YOUR OBJECTIVE ->
Take the lines below between the one holding "Task: Click map" and the one holding "Click the unsaved", inclusive, and copy them exactly. Add nothing.

Stored dataset items ->
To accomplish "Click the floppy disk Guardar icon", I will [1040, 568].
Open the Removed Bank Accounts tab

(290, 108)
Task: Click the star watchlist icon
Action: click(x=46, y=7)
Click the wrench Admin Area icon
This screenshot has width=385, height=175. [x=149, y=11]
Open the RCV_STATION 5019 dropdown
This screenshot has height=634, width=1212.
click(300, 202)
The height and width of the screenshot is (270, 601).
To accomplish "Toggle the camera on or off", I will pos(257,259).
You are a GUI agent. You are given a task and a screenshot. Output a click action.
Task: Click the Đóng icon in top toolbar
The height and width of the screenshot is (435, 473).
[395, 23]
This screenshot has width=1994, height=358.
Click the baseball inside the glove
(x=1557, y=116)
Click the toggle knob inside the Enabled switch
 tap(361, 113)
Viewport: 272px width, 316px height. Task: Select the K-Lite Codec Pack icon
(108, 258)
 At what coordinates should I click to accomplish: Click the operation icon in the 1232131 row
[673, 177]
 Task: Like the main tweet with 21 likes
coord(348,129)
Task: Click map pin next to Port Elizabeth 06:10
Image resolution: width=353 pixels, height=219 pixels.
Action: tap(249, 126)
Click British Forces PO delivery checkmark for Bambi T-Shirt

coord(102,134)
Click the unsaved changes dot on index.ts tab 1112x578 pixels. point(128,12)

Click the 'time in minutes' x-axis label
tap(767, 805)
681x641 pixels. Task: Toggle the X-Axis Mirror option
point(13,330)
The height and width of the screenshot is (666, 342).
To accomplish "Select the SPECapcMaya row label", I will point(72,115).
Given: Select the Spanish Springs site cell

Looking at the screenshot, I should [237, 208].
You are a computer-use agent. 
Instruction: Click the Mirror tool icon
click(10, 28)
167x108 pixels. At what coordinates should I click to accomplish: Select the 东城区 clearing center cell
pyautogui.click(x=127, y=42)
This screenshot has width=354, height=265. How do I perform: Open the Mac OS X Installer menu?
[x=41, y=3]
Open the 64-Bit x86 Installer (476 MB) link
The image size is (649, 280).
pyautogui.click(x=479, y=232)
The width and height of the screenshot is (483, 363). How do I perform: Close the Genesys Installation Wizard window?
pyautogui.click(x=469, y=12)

RESULT OF THE EXERCISE ->
Task: Click map pin next to Port Elizabeth 06:10
Image resolution: width=353 pixels, height=219 pixels.
Action: tap(249, 126)
Click British Forces PO delivery checkmark for Bambi T-Shirt

coord(102,134)
Click the unsaved changes dot on index.ts tab 1112x578 pixels. point(128,12)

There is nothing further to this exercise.